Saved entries
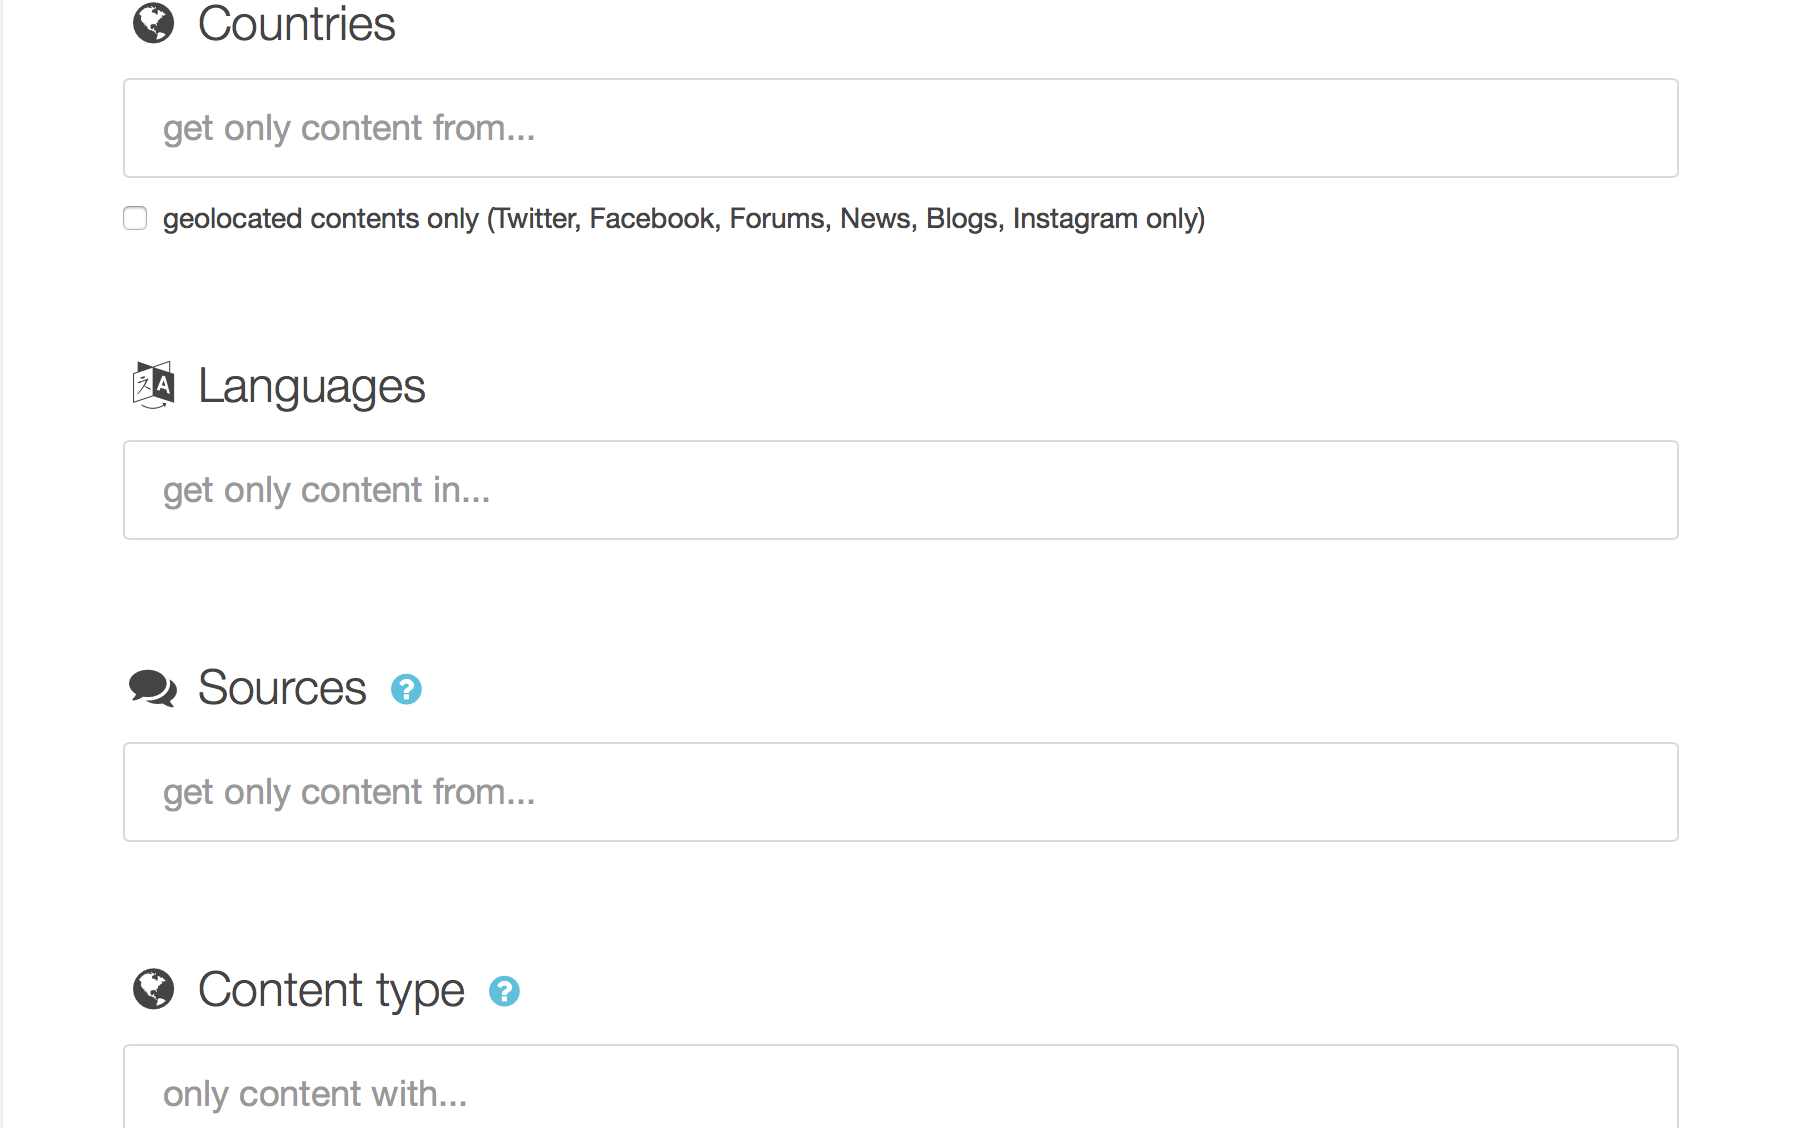Viewport: 1798px width, 1128px height.
Task: Click the Countries 'get only content from...' placeholder
Action: [x=349, y=128]
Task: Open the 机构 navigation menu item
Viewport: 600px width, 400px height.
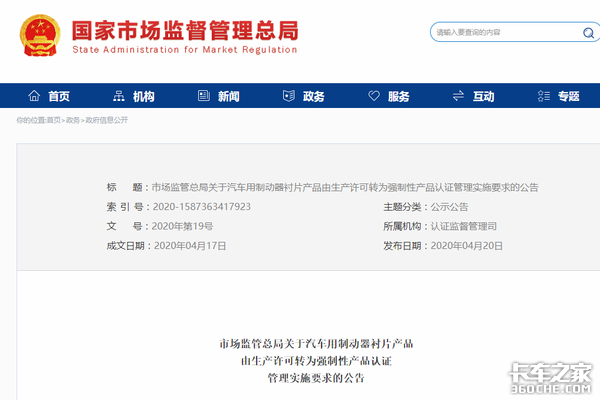Action: pyautogui.click(x=144, y=97)
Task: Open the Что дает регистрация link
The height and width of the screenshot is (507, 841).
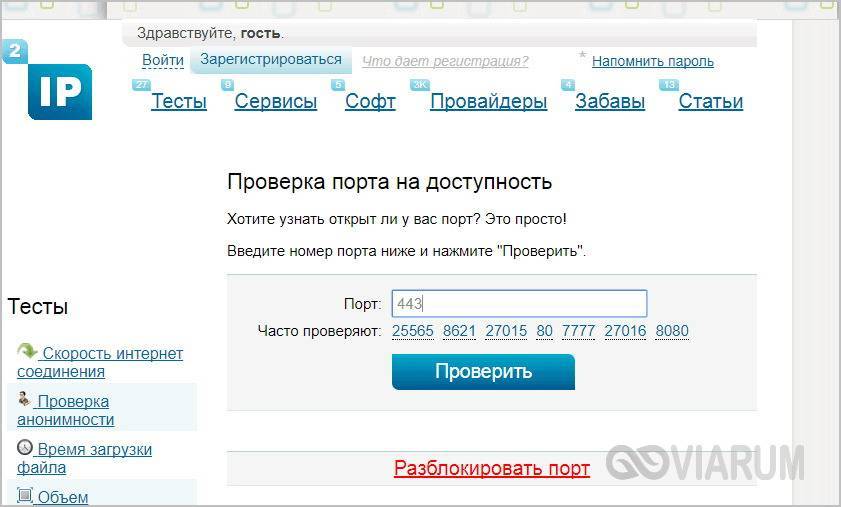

**PROMPT:** Leaving the pictures out, give again word for word each line from the one holding "Task: Open the 机构 navigation menu item" through the end of the records.

**RESULT:**
Task: Open the 机构 navigation menu item
Viewport: 600px width, 400px height.
Action: pyautogui.click(x=144, y=97)
Task: Open the Что дает регистрация link
The height and width of the screenshot is (507, 841).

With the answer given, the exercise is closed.